◆ Page text
Regardless, this shouldn't be possible.
I have no way of connecting with the legacy cassandra-cli to this cluster, perhaps that would have told me something that I can't see using cqlsh.
So, the questions are:
* Is there anyway this could happen under known circumstances?
* Can I read more raw data using cqlsh? Specifically write time of these two rows. the writetime()-function can't operate on primary keys or collections, and that is all I have.
Thanks.
Update:
This is what I've tried, from comments, answers and other sources
* selecting using blobAsBigInt gives the same big integer for all identical rows
* connecting using cassandra-cli, after enabling thrift, is possible but reading the table isn't. It's not supported after 3.x
* dumping out using sstabledump is ongoing but expected to take another week or two ;)

I don't expect to see nanoseconds in a timestamp field and additionally i'm of the impression they're fully not supported? Try this:
SELECT house_id, sensor_id, time_bucket, blobAsBigint(sensor_time) FROM test.sensor_data;
I WAS able to replicate it doing by inserting the rows via an integer:
INSERT INTO sensor_data(house_id, sensor_id, time_bucket, sensor_time) VALUES (1,2,4,1451692800000);
INSERT INTO sensor_data(house_id, sensor_id, time_bucket, sensor_time) VALUES (1,2,4,1451692800001);
This makes sense because I would suspect one of your drivers is using a bigint to insert the timestamp, and one is likely actually using the datetime.

◆ Data provided
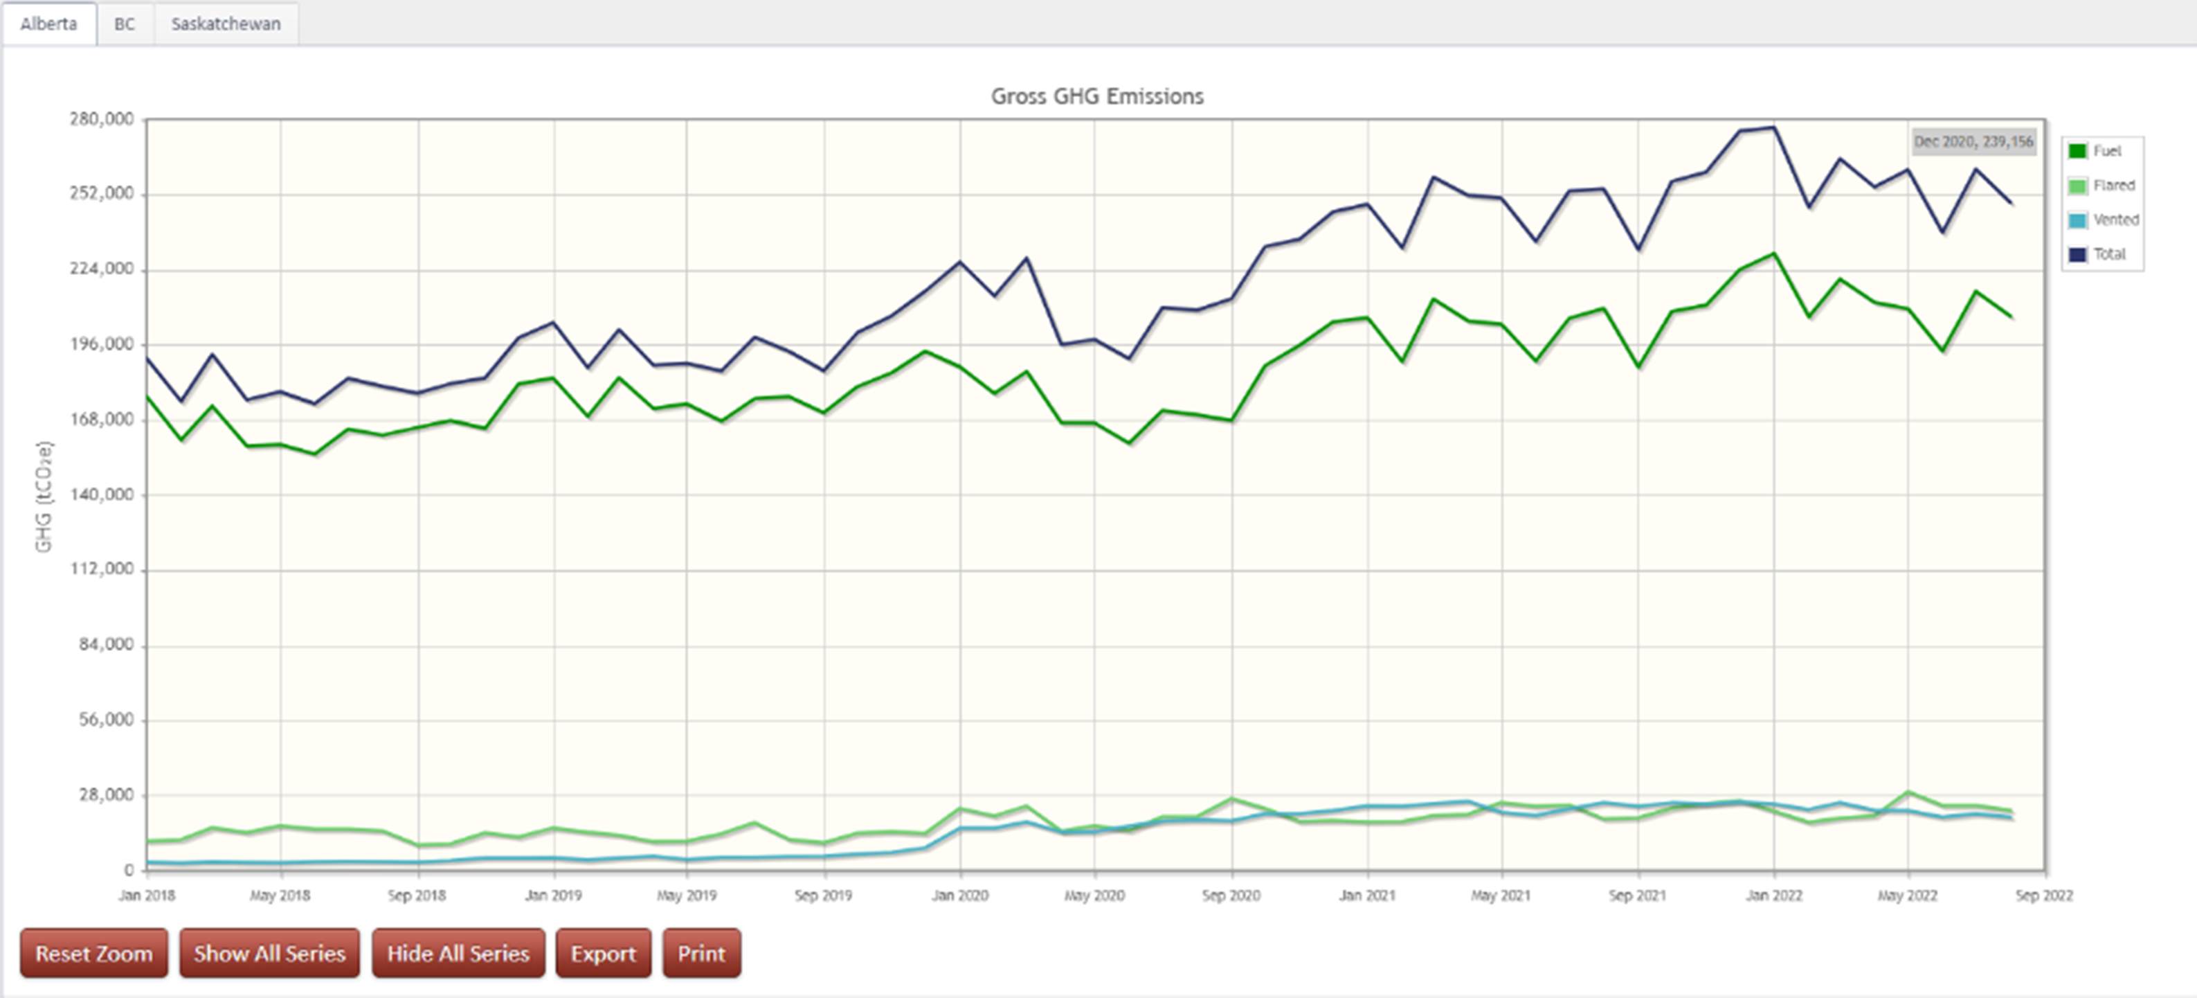Click the Flared legend color swatch
2197x998 pixels.
pos(2078,186)
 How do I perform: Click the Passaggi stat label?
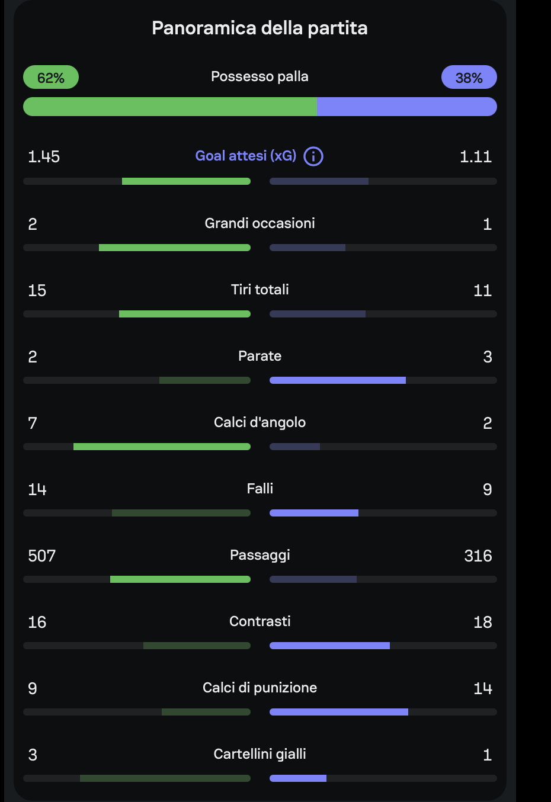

◆ Task to carry out
According to the Cassandra thread, what did selecting with blobAsBigInt return for the identical rows? The listing comes from a different source than the Cassandra thread.

◆ Full solution
It returned the same big integer for all identical rows.